Building a lasting peace? Power sharing and sectarian identities in Yemen
The FPC is working again with the SEPAD (Sectarianism, Proxies and De-sectarianisation) project at the Richardson Institute for Peace at Lancaster University on a series of virtual public seminars focused on peacebuilding in Lebanon, Bosnia, Syria and Yemen. The project will address each country situation individually but it will seek to learn from the experiences of Lebanon and Bosnia (both the successes and ongoing/growing problems) in terms of power sharing and how this might guide our thinking around solutions to the intractable conflicts in Yemen and Syria. For each panel we will be bringing together a mix of academic experts from the SEPAD project with politicians and potentially international officials or NGO experts.

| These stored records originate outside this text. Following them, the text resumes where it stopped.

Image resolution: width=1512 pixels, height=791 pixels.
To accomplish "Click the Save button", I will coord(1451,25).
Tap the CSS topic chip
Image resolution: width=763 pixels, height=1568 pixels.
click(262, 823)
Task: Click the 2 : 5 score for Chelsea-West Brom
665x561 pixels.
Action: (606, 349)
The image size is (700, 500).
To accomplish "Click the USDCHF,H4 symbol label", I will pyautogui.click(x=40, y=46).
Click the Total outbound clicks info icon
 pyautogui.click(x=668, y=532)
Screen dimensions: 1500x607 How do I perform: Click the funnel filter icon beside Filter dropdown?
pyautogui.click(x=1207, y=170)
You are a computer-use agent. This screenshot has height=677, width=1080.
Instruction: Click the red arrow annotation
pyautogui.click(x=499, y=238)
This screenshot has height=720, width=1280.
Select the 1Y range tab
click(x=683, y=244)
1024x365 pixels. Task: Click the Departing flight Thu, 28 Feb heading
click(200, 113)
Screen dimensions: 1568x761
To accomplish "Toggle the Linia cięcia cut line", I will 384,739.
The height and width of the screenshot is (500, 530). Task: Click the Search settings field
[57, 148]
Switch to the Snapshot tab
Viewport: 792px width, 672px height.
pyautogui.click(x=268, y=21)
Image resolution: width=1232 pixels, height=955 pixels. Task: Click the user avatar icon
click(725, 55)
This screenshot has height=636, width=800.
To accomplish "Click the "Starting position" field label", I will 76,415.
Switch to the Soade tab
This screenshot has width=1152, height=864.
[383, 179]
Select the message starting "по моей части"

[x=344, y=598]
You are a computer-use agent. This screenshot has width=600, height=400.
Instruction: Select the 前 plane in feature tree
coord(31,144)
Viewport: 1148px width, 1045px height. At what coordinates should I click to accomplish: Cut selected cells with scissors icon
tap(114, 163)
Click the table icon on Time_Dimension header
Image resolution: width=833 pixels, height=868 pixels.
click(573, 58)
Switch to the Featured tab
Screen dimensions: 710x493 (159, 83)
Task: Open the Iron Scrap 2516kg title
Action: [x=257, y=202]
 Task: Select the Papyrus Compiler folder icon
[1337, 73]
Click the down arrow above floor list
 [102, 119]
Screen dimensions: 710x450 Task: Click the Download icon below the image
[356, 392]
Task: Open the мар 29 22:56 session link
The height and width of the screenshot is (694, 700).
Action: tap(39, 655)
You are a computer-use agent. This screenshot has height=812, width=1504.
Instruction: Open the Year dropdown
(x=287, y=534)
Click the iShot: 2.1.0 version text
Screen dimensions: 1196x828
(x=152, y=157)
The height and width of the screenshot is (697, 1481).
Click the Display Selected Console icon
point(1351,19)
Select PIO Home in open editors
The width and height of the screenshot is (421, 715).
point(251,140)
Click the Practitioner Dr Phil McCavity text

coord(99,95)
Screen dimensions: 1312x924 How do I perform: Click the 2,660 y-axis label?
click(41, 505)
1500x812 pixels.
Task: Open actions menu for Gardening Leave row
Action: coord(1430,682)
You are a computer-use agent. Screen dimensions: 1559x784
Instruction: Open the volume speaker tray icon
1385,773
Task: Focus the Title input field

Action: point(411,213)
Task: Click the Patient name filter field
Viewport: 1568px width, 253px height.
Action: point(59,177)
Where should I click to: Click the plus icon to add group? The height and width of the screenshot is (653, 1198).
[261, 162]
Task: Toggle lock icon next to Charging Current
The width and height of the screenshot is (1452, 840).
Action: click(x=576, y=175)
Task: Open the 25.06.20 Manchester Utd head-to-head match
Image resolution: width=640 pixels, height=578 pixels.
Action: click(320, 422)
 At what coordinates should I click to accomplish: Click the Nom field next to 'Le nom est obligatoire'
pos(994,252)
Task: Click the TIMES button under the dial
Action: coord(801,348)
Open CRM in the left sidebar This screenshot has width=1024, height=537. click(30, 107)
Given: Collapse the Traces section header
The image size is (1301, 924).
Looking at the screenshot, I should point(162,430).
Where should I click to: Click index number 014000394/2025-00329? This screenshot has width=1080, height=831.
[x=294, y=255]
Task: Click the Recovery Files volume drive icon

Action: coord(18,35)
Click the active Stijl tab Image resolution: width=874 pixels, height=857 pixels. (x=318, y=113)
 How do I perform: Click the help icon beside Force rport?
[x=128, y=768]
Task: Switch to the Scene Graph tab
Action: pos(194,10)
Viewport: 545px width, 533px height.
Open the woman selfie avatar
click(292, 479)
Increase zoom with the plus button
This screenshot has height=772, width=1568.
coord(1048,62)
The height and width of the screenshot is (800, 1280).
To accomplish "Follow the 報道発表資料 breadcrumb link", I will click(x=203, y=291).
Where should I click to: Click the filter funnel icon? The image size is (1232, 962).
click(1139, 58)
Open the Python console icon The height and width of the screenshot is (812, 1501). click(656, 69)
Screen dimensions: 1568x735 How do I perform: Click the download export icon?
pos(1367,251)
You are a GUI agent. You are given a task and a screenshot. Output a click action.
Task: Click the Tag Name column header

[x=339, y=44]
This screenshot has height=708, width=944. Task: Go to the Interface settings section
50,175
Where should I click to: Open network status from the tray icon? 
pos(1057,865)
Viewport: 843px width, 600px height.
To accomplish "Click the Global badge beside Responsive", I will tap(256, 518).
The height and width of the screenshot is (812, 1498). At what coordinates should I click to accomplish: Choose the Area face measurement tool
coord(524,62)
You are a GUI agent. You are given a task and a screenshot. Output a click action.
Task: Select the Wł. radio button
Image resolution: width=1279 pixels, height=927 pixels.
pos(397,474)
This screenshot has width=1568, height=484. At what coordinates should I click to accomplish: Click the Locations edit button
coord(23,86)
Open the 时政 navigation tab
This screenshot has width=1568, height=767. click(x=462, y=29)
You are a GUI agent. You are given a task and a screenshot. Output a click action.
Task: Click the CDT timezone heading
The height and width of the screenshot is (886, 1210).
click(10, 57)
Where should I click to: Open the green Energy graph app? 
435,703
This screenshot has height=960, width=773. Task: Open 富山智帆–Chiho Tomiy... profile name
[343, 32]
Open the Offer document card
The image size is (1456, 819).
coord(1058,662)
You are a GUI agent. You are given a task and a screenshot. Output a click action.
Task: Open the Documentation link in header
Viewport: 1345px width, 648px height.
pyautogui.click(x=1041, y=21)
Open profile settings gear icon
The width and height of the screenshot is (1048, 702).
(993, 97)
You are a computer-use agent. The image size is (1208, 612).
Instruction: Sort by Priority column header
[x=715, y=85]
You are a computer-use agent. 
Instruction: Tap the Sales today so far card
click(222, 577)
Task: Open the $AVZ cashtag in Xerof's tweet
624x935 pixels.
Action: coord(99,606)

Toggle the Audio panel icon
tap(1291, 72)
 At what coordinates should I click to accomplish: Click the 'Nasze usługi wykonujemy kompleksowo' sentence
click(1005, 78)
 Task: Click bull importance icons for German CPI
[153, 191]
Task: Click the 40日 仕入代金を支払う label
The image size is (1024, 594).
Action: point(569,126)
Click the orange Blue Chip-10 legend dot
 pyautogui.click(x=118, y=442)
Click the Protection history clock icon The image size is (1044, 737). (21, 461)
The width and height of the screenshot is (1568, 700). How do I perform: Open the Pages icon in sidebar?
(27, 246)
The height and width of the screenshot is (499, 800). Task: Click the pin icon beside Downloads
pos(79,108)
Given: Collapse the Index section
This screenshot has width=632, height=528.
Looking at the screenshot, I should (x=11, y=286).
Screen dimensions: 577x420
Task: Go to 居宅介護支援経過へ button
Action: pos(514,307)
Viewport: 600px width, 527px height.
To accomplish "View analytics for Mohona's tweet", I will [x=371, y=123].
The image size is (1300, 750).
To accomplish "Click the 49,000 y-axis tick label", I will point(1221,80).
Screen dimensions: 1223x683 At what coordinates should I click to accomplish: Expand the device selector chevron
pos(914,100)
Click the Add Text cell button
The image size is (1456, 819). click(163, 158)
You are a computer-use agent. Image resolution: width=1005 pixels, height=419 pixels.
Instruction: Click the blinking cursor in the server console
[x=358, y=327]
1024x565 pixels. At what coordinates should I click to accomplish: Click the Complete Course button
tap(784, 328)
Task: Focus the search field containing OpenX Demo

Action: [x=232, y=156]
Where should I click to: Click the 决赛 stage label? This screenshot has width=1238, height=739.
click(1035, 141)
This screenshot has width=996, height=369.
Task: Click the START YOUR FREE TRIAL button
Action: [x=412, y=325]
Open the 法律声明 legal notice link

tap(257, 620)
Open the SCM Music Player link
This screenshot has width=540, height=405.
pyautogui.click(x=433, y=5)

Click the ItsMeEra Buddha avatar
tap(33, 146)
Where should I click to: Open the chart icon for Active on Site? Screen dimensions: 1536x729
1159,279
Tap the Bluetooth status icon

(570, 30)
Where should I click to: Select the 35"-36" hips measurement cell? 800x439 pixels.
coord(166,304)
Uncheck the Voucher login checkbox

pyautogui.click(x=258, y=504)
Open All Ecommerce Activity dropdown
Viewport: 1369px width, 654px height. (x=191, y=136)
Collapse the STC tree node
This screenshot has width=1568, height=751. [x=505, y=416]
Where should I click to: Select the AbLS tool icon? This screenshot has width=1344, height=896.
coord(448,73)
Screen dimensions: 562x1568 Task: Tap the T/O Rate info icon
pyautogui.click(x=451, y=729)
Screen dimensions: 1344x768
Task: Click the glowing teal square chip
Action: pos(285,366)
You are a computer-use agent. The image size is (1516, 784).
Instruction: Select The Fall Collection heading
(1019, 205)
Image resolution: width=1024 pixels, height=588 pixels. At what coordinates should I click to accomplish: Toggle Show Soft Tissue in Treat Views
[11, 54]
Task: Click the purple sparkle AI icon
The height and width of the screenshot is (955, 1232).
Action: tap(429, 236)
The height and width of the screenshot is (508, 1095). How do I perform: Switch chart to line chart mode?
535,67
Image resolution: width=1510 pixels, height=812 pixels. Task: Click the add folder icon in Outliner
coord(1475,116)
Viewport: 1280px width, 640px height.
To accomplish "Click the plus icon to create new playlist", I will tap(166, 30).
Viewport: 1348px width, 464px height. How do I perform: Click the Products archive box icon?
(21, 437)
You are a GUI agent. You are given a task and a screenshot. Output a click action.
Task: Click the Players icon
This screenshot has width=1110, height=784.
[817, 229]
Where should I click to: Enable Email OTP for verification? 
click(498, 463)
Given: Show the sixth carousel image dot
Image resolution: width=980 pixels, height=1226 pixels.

This final seminar in the series seeks to examine the complex relationship between peace building, power sharing and sectarian identities in Yemen. It will explore ideas around possible power sharing agreements for Yemen, what they would mean for the different political actors and what it might deliver for that might mean for the country’s politics, security and for the wellbeing of its people. It will also examine what can be learned, to both emulate and avoid, from post-conflict settings such (Bosnia, Lebanon and Northern Ireland) with a view to assessing the long term implications of those agreements for peace and prosperity
Listen to an audio recording of the event below and you can watch the video of the event here.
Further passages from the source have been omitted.